Discussion
SDRIFE aka Baboon syndrome, is a well described condition after exposure to drugs in the general population.1 Three case reports of SDRIFE have been previously described after use of topical or systemic tacrolimus, however, we describe a first ever case occurring in a child after HSCT.4-6 Acute GvHD and viral exanthems are common causes of skin rashes after HSCT and lead to considerable morbidity and mortality. HSCT providers are usually not familiar of conditions like SDRIFE, thereby not even considering it in the differential diagnoses. Our patient had 6-7 episodes of worsening skin rashes, clinically consistent with GvHD, between 10 -18 months post transplantation, during which multiple courses of steroids, plus other treatment strategies were used.
While the initially our patient had acute GvHD, the later presentations were attributable to SDRIFE with some overlap in the middle. The prolonged steroid exposure, associated with side effects commonly attributed to steroids (cushingoid appearance, weight gain, muscle wasting, hypertension, decreased bone mineral density and hyperglycemia) may have been avoided. It is important to keep SDRIFE in the differential diagnosis of recurrent skin rashes, especially when not associated with any other systemic signs or symptoms suggestive of acute GvHD. A skin biopsy is usually very helpful to rule out GvHD enabling the provider to avoid systemic steroids or other second line therapies to treat GvHD.
SDRIFE, in comparison to acute skin GvHD, is a diagnosis of exclusion and a biopsy is essential for its diagnosis. SDRIFE is not a common diagnosis but is referenced in the literature to occur from a myriad of causes.

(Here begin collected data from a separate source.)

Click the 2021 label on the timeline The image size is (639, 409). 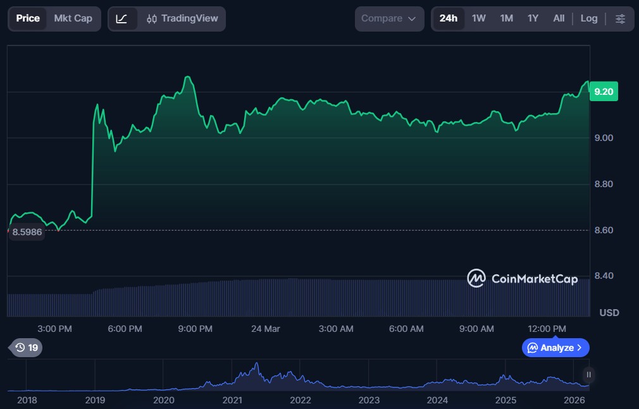[x=232, y=400]
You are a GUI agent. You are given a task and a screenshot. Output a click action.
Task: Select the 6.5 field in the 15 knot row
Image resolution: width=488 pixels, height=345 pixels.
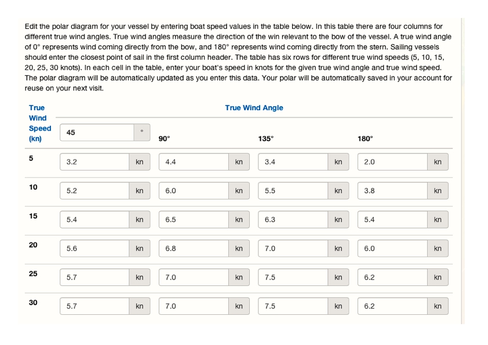(x=194, y=220)
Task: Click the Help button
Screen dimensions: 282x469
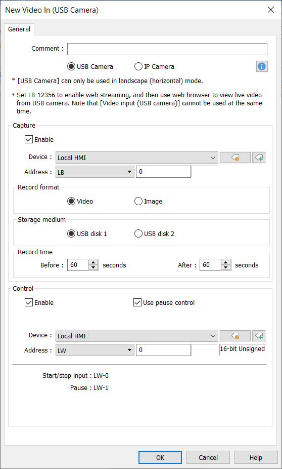Action: click(256, 457)
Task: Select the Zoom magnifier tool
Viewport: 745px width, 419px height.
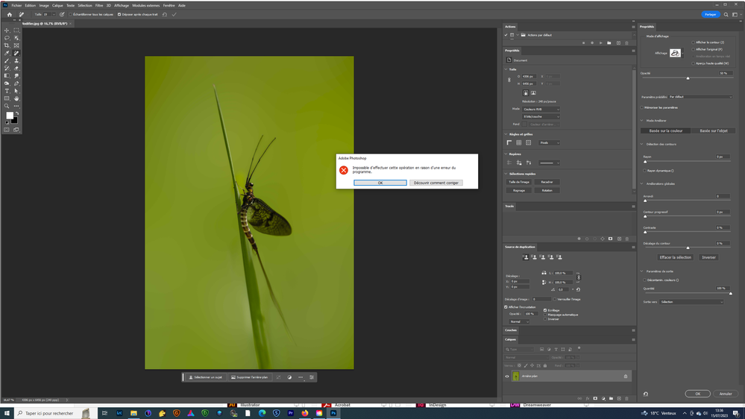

The most recent cases reported in the literature include its occurrence as a reaction to remdesivir,7everolimus,8 and a variety of antibiotics, most notably doxycycline.9 Within pediatric patients there are fewer reported examples, but previous cases of SDRIFE have been noted from augmentin.10 Tacrolimus, specifically, has also been noted in the literature to cause other skin conditions such as contact dermatitis. Our case serves as an important example of considering SDRIFE as a differential diagnosis and avoid potential exposure to further systemic steroids.